## TASK DETAILS:
A copy is needed of each line in the records that has the word "header".

# # #

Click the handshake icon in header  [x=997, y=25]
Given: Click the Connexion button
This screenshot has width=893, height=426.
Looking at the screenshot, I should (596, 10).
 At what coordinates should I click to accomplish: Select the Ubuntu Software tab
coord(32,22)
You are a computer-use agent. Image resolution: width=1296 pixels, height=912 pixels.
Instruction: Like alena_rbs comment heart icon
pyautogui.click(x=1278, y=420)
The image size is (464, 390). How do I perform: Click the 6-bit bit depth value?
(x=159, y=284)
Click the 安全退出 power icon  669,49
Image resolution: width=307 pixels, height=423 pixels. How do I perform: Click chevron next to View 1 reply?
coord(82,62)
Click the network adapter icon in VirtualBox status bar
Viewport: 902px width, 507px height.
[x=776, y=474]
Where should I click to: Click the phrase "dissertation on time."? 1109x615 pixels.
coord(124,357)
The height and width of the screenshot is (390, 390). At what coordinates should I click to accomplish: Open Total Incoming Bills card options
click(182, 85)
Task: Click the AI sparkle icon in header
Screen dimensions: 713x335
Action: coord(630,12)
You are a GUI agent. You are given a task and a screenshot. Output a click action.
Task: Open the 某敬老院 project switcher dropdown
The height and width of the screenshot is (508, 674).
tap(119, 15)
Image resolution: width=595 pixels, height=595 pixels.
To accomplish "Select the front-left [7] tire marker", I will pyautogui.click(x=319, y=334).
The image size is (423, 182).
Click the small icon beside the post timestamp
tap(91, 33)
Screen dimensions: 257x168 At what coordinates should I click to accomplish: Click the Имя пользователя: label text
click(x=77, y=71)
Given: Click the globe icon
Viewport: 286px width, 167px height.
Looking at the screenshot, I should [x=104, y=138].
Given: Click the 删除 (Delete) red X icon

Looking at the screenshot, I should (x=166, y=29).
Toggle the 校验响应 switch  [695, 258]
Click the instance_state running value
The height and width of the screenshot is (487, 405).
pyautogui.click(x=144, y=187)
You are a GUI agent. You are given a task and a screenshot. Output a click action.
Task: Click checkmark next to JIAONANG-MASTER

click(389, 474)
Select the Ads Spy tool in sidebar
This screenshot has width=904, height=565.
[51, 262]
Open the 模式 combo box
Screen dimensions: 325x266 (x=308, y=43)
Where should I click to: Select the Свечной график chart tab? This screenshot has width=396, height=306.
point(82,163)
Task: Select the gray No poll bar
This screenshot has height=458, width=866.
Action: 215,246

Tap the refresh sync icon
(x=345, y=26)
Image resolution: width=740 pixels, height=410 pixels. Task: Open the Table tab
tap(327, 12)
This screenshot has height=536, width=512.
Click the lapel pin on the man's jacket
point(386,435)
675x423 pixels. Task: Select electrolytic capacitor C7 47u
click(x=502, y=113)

# # #

## TASK SOLUTION:
Click the handshake icon in header  [x=997, y=25]
Task: Click the AI sparkle icon in header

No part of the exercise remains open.